When findings are based on determinations regarding the credibility of witnesses, the manifest error or clearly wrong standard demands great deference to the trier of fact's findings, because, only the factfinder can be aware of the variations in demeanor and tone of voice that bear so heavily on the listener's understanding and belief in what is said. Canter, supra at 724; Virgil v. American Guarantee & Liability Ins. Co., 507 So. 2d 825, 826 (La. 1987); Boulos v. Morrison, 503 So. 2d 1, 3 (La.1987); Williams v. Keystone General Contractors, Inc., 488 So. 2d 999, 1001 (La. 1986); Johnson v. Insurance Co. of North America, 454 So. 2d 1113, 1117 (La.1984); Berry v. Livingston Roofing Co., 403 So. 2d 1247, 1249 (La.1981); Crump v. Hartford Accident & Indemnity Co., 367 So. 2d 300, 301 (La.1979).

After viewing the witnesses and considering the testimony, the trial court made a credibility call, finding that prescription had been interrupted by Gerald's acknowledgment of the debt. The court also found that, due to Andree's ongoing attempts to collect the past due child support and medical expenses, the renunciation was done with intent to defraud. Gerald's attorney testified that Gerald's debts exceeded his assets, supporting Andree's claim that she was prejudiced by the renunciation.

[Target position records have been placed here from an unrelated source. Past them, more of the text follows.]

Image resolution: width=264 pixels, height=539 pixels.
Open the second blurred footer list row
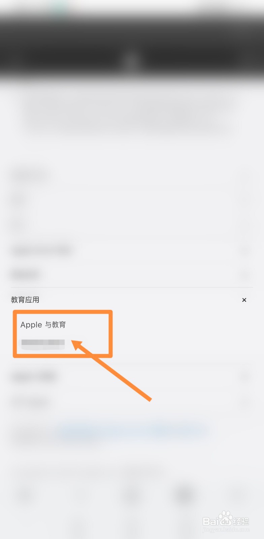132,201
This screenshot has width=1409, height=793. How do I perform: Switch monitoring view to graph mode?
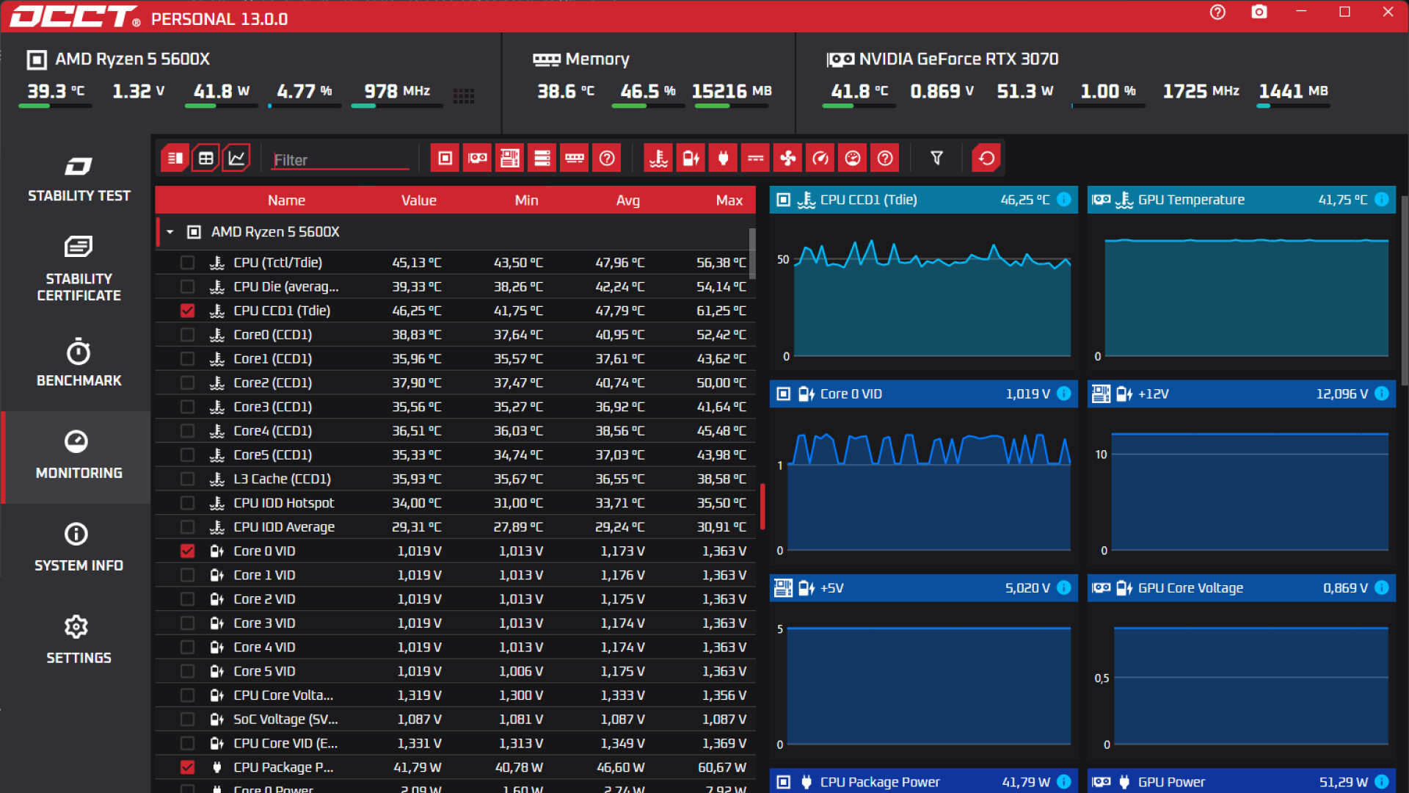coord(236,157)

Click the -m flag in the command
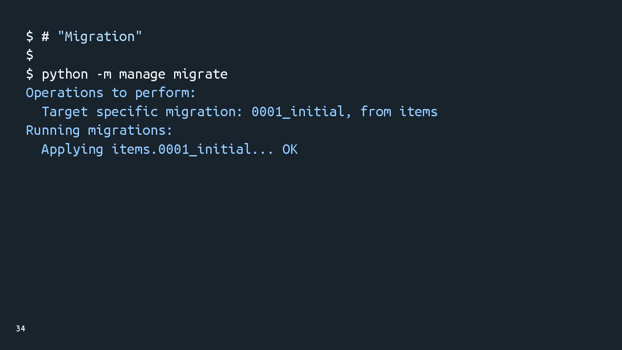pyautogui.click(x=104, y=74)
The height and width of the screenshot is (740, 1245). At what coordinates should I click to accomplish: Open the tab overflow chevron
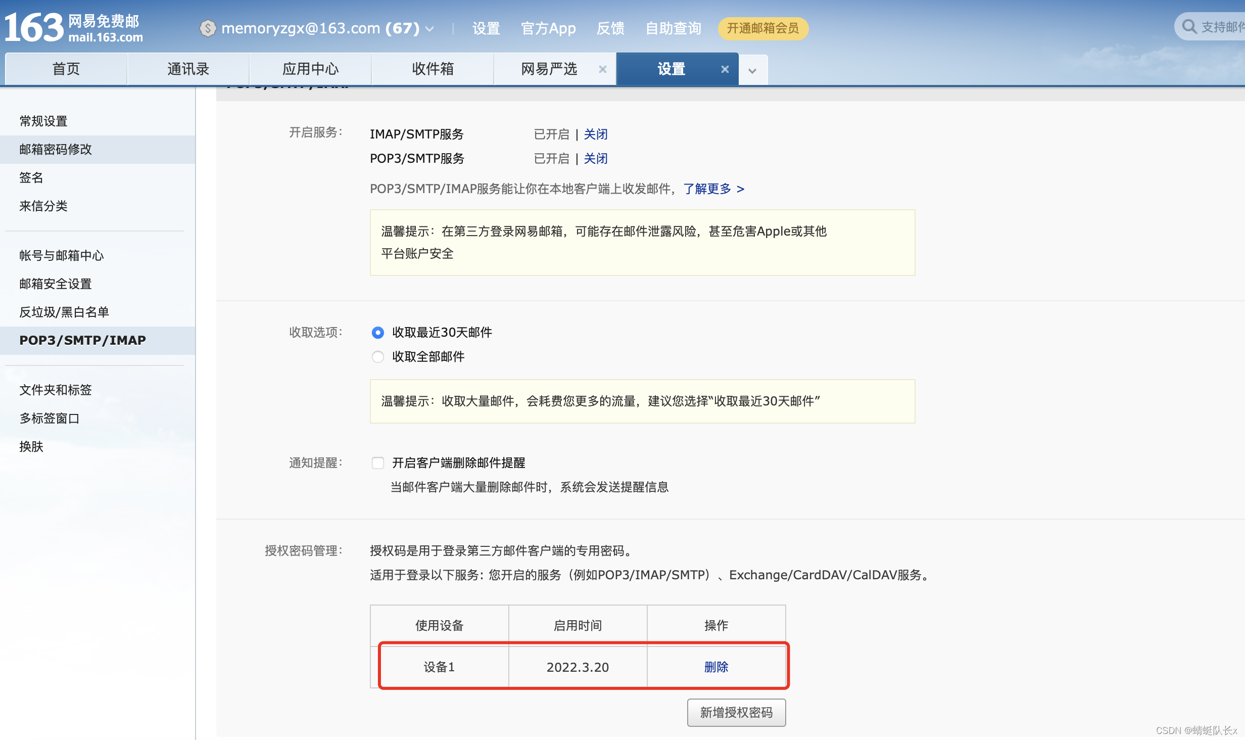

Further, supporting the trial court determination that prescription had been interrupted, we note that Andree's contention that she was prevented from asserting her claims against Gerald for the support payments and medical expenses for their minor children by threats of violence were not rebutted.

Therefore, based on the forgoing, we cannot find that the trial court was manifestly erroneous or clearly wrong in ruling that Andree established the elements of her claim as a creditor of Gerald, entitling her to accept the succession which Gerald had renounced, to the extent of the debt which Gerald owed her.[3]

Accordingly, the judgment of the trial court is affirmed. Cost of appeal are assessed to the succession.

AFFIRMED.

NOTES

[1] Other pleading were also filed which are not pertinent to this appeal.

[2] The children have argued in brief on appeal that the trial court erred in dismissing the petition to annul the renunciation. Andree also argues in her brief on appeal that the trial court erred in dismissing her claims to community property. However, neither of these parties either appealed or answered the appeal. The filing of a brief on appeal does not satisfy the requirement that a party answer the appeal to preserve their right to appellate review. Arrow Fence Co., Inc. v. DeFrancesch, 466 So. 2d 631 (La.App. 5th Cir. 1985), writs denied, 468 So. 2d 575 (La.1985). Therefore, these issues, raised in brief only without appeal or answer to the appeal, will not be considered.

[3] The trial court reserved to Andree the right to prove the exact amount of the debt at a later hearing.